The Strange
- Cover by Matt Stawicki
- Designers: Bruce Cordell; Monte Cook;
- Publishers: Monte Cook Games
- Publication: 2014; 11 years ago
- Genres: Science fantasy
- Systems: Cypher System introduced by Numenera

= The Strange =

Fantasy tabletop role-playing game

The Strange is a science fantasy tabletop role-playing game, written by Bruce Cordell and Monte Cook, and published by Monte Cook Games.

== History ==
The Strange was published in 2014 by Monte Cook Games, as a result of a crowd funding campaign in 2013. The campaign raised $418,478 from 2,883 backers.

== Game ==

=== Setting ===
The Strange is set in modern-day Earth but allows a GM to take their stories through many different "recursions", worlds based frequently on literary creations.

=== Game mechanics ===
The Strange uses the Cypher System originally developed for Numenera, which is played primarily using a d20. The GM sets the initial difficulty and will relay that to the player prior to the roll to help them determine their course of action.
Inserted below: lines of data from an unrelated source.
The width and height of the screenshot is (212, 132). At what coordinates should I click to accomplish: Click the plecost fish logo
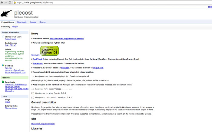click(7, 14)
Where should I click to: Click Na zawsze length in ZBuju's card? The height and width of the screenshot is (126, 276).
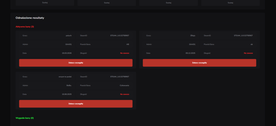click(x=248, y=53)
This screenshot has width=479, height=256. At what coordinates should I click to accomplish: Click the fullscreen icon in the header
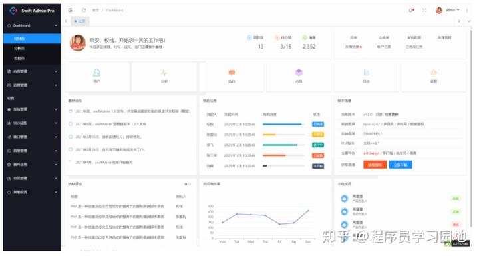point(424,10)
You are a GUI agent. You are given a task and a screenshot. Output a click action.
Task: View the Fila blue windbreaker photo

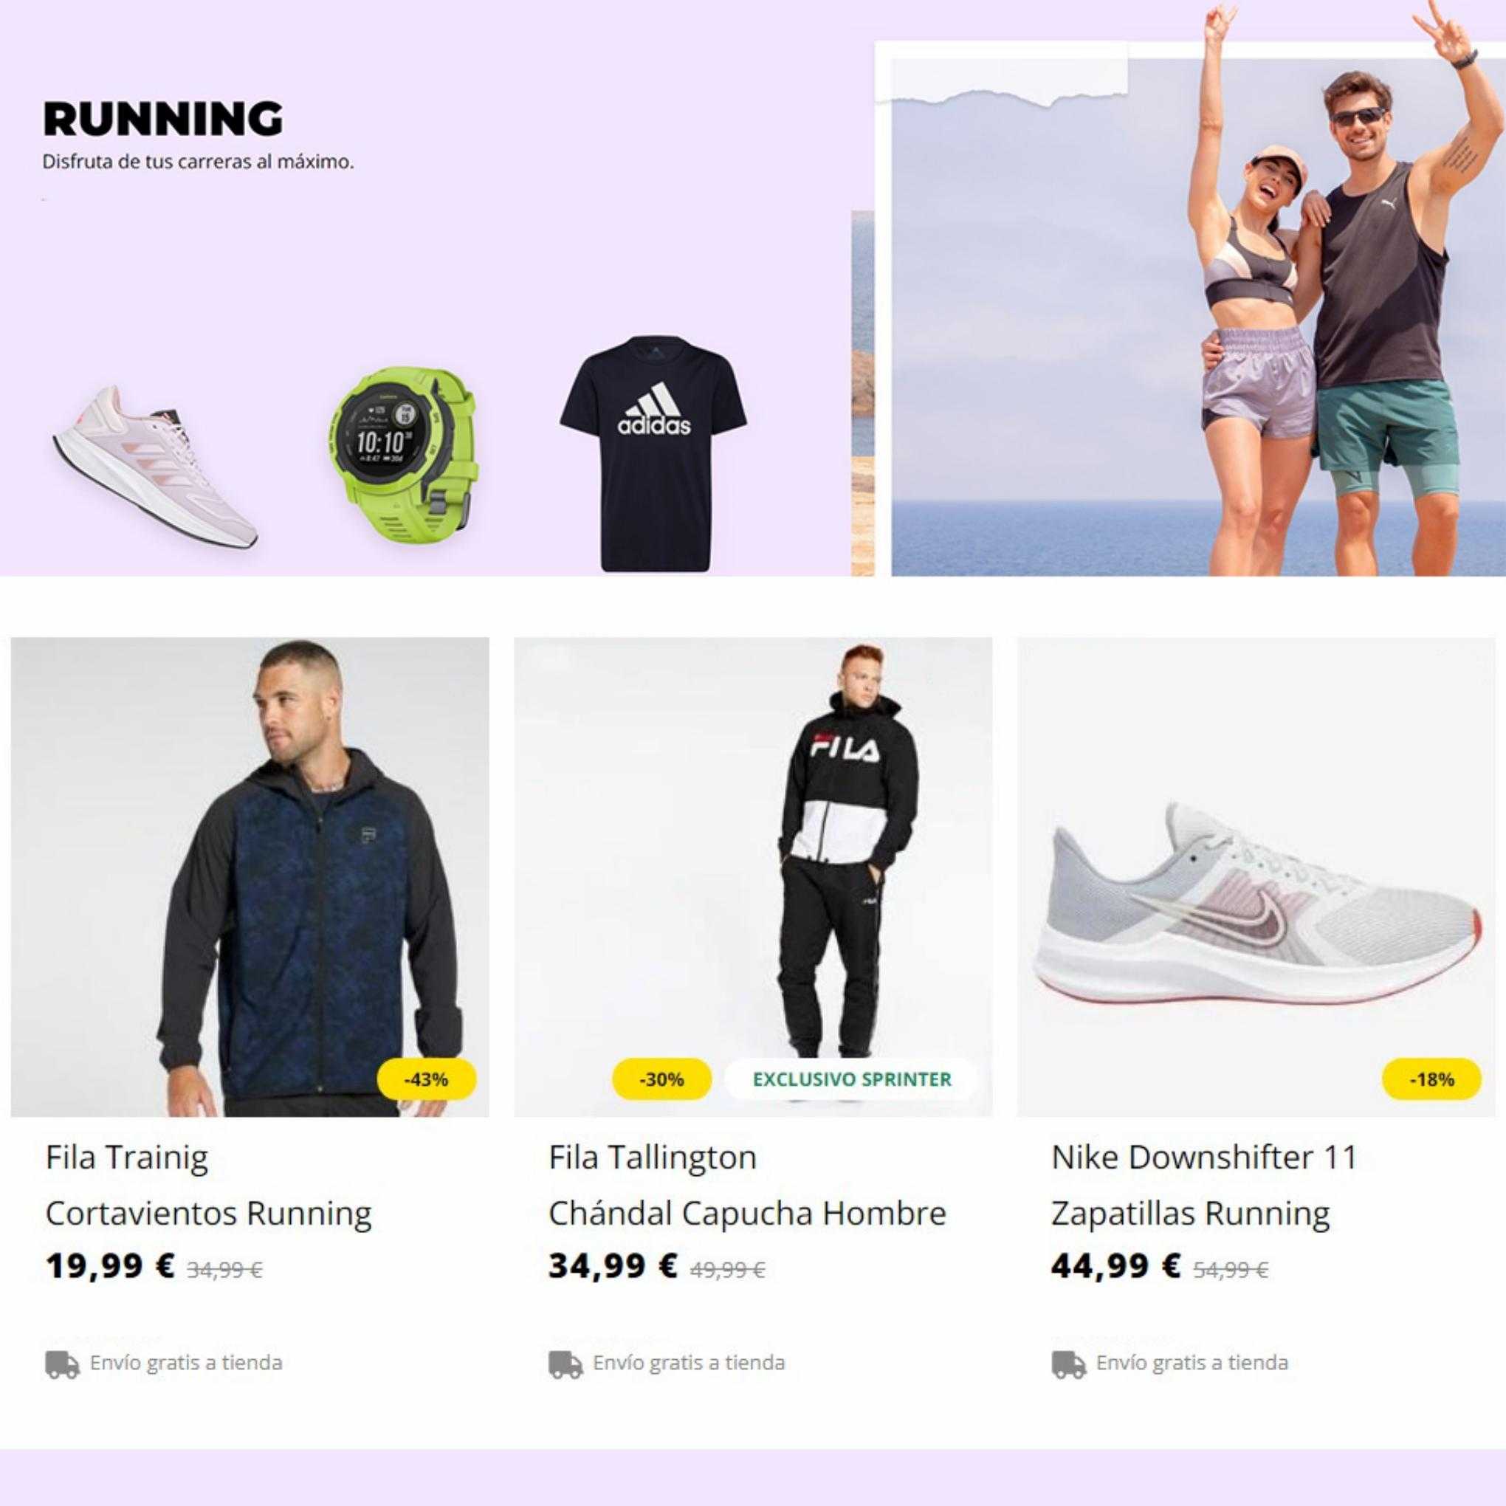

The player may decide to "effort" to lower the level of difficulty prior to the roll.

== Products ==

| Title | Authors | Date | Pages | Formats | ISBN |
| The Paradox Room | Monte Cook, Bruce Cordell | October 2013 | X | epub, mobi, PDF |
An anthology of two short stories released with the Kickstarter to illustrate the setting
| Tales from the Strange | Bruce Cordell, Monte Cook, Shanna Germain | December 2013 | X | epub, mobi, PDF |
An anthology of short stories set in The Strange setting
| The Strange Corebook | Bruce Cordell & Monte Cook | August 15, 2014 | 416 | Print, Deluxe, PDF |
| The Strange Player's Guide | Bruce Cordell & Monte Cook | August 15, 2014 | 64 | Print, PDF |
Book focused on the player characters; subset of content from the Corebook
| The Strange XP Card Deck | Monte Cook | August 15, 2014 | 30 cards | Print, PDF |
Cards representing a character's XP points
| The Strange Cypher Card Deck | Monte Cook | August 15, 2014 | 120 cards | Print, PDF |
Cards representing cypher items available in game
| The Dark Spiral | Bruce Cordell | October 2014 | 96 | Print, PDF |
Collection of interwoven adventurers
| The Strange Bestiary | Bruce Cordell, Monte Cook, & Robert J. Schwalb | November 2014 | 160 | Print, PDF |
A collection of creatures from various recursions in The Strange
| The Strange Creature Card Deck | Monte Cook | November 2014 | 100 cards | Print, PDF |
Cards representing creatures in The Strange
| In Translation: The Strange Character Options | Bruce Cordell | April 2015 | 96 | Print, PDF |
Additional character options for The Strange

==Reception==
The Strange won the 2015 Silver Ennie Award for "Best Interior Art", "Best Game", and "Best Setting".